Mitral valve repair for infective endocarditis after esophageal reconstruction: a case report

Surg Case Rep. 2024 Feb 9;10(1):37. doi: 10.1186/s40792-024-01836-7.

Abstract

Background: In patients with retrosternal neo-esophageal conduit after right thoracotomy, the approach to cardiac surgery could be challenging. Particularly, in patients with infective endocarditis, there is a risk of injury to the conduit through standard median sternotomy. Moreover, right lung adhesions could be predicted. Herein, we present a case of successful mitral valve repair in a patient with infective endocarditis through a redo right thoracotomy after esophageal reconstruction.

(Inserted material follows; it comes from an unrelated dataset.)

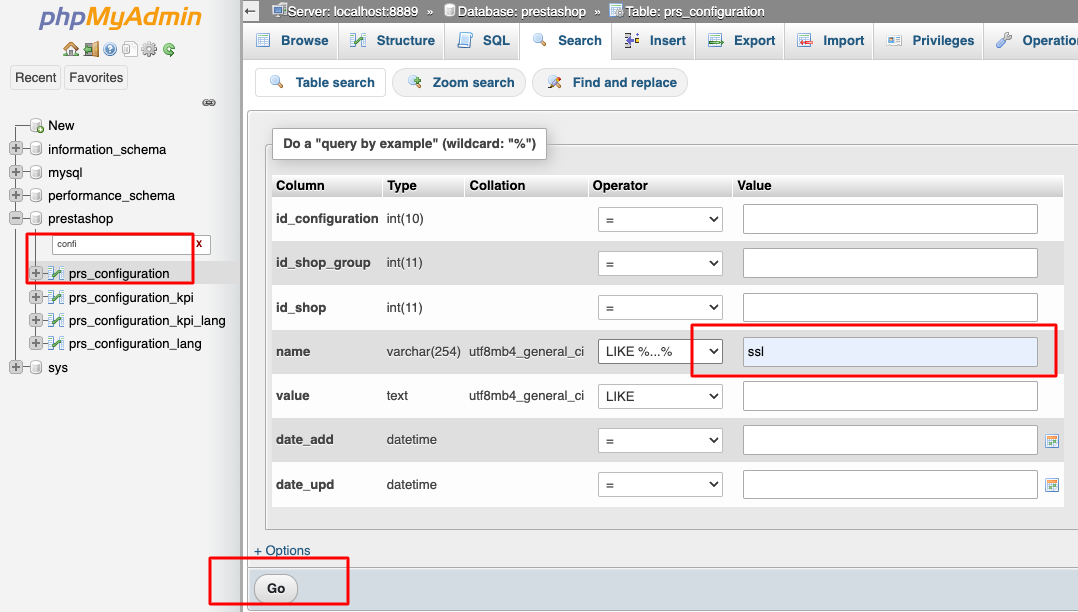This screenshot has width=1078, height=612.
Task: Click the Go button to run search
Action: [x=276, y=589]
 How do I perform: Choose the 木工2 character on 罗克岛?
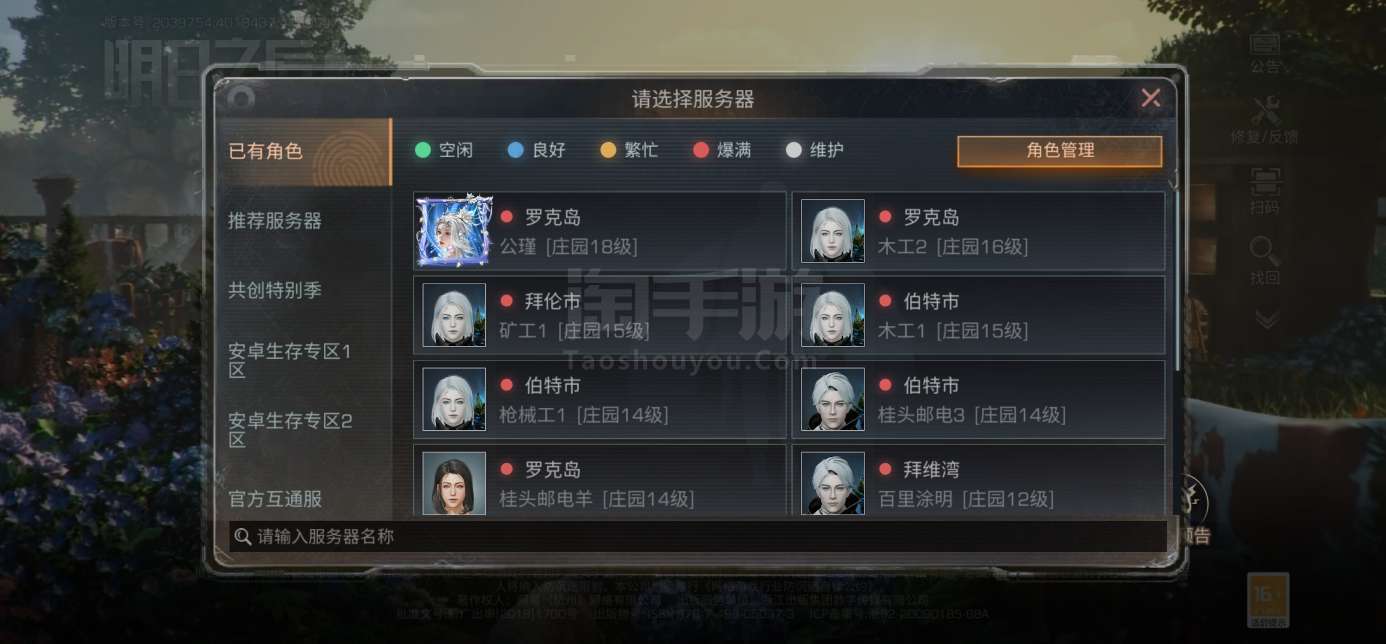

Case presentation: A 66-year-old male patient was diagnosed with infective endocarditis and a large anterior mitral leaflet vegetation after a previous esophageal reconstruction via right thoracotomy for esophageal cancer. Due to the retrosternal esophageal reconstruction, we performed a mitral valve repair through a redo right thoracotomy. After resecting the vegetation, the defect was closed with a fresh autologous pericardial patch. Mitral valve annuloplasty was performed. Postoperatively, antibiotics controlled the infection. The patient was discharged on postoperative day 30.

Conclusions: Successful mitral valve repair was performed for infective endocarditis through a redo right thoracotomy after esophageal reconstruction.

Keywords: Extra-anatomical esophageal reconstruction; Infective endocarditis; Mitral valve repair; Right thoracotomy.